A man holds a sign that reads "Uribe to jail" in Bogota on July 28, 2025, after a court found Colombian former president Alvaro Uribe guilty of witness tampering. RAUL ARBOLEDA / AFP

A Colombian court on Monday, July 28, found ex-president Alvaro Uribe guilty of witness tampering in a case that saw him become the South American country's first-ever former head of state convicted of a crime. The 73-year-old, who was president from 2002 to 2010, was found guilty of trying to persuade witnesses to lie for him in a separate investigation. Uribe risks a 12-year prison sentence in the highly politicized case. As the judge started reading out her verdict, Uribe – who attended the trial virtually – sat shaking his head.

The matter dates to 2012, when Uribe accused leftist senator Ivan Cepeda before the Supreme Court of hatching a plot to falsely link him to right-wing paramilitary groups involved in Colombia's long-standing armed conflict.
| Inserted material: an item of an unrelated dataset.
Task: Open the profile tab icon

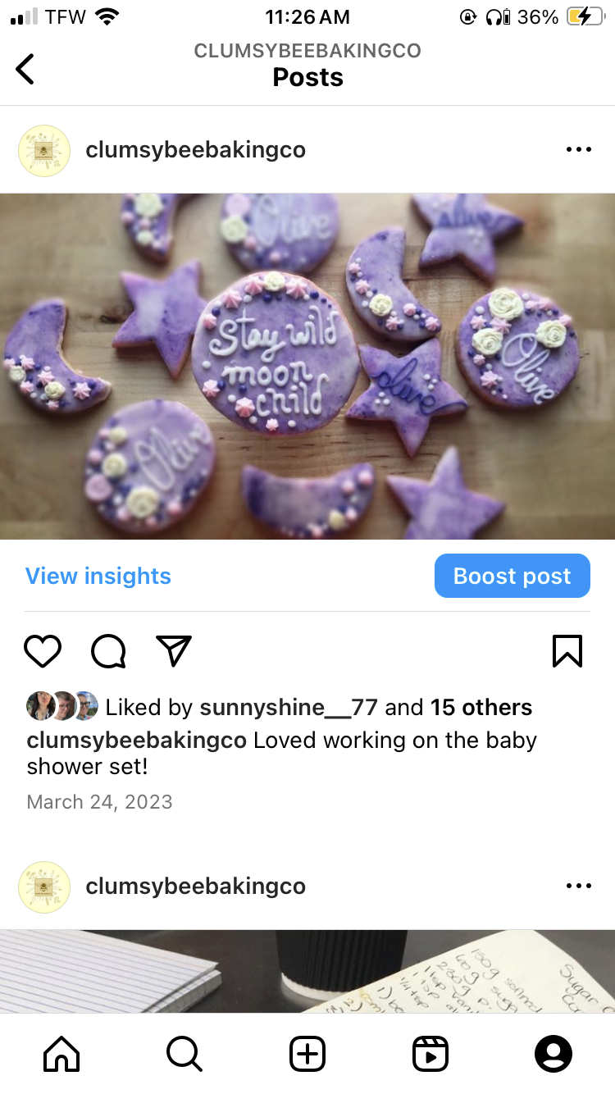Action: [554, 1054]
The court decided against prosecuting Cepeda and turned its sights on his claims against Uribe instead.

Paramilitary groups emerged in the 1980s in Colombia to fight Marxist guerrillas that had taken up arms against the state two decades earlier with the stated goal of combating poverty and political marginalization, especially in rural areas. A plethora of armed groups adopted cocaine as their main source of income, the genesis of a deadly rivalry for resources and trafficking routes that continues to this day.